Anglia przegrała z Senegalem
Thomas Tuchel nie może być zadowolony z czerwcowego zgrupowania jego kadry. Reprezentacja Anglii najpierw wymęczyła zwycięstwo z Andorą, wygrywając zaledwie 1:0, by następnie przegrać z Senegalem. Co prawda ta porażka nie ma większego znaczenia, bo mówimy tylko o meczu towarzyskim, ale odczucia z gry drużyny były po prostu negatywne. Zdaje się, że 51-letni trener wciąż nie znalazł pomysłu na to w jaki sposób ma funkcjonować jego zespół.
Wynik wtorkowego sparingu Anglii z Senegalem w każdym razie przejdzie do historii. To bowiem pierwszy mecz z afrykańską reprezentacją przegrany przez Synów Albionu. Dotychczas żadna kadra z tego kontynentu nie zdołała ich pokonać. — Nie zamierzamy panikować, ale wiemy, że musimy grać lepiej. Korzystamy z nowych pomysłów, mamy nowych zawodników, którzy nie mają doświadczenia w reprezentacji. To efekt różnych czynników, ale nie ma wymówek. Musimy szybko znaleźć rozwiązanie, bo mistrzostwa świata zbliżają się wielkimi krokami. Dlatego każde zgrupowanie będzie teraz bardzo ważne – stwierdził po końcowym gwizdku Harry Kane.
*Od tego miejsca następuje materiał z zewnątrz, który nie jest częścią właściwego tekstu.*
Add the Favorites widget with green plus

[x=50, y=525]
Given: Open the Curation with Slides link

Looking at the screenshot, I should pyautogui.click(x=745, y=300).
Okazję do zrehabilitowania się Anglicy będą mieli we wrześniu. Podczas tego zgrupowania zagrają przed własną publicznością z Andorą i zmierzą się na wyjeździe z Serbią. Oba spotkania będą w ramach kwalifikacji do mistrzostw świata, w których kadra Thomasa Tuchela zgromadziła po trzech meczach dziewięć punktów.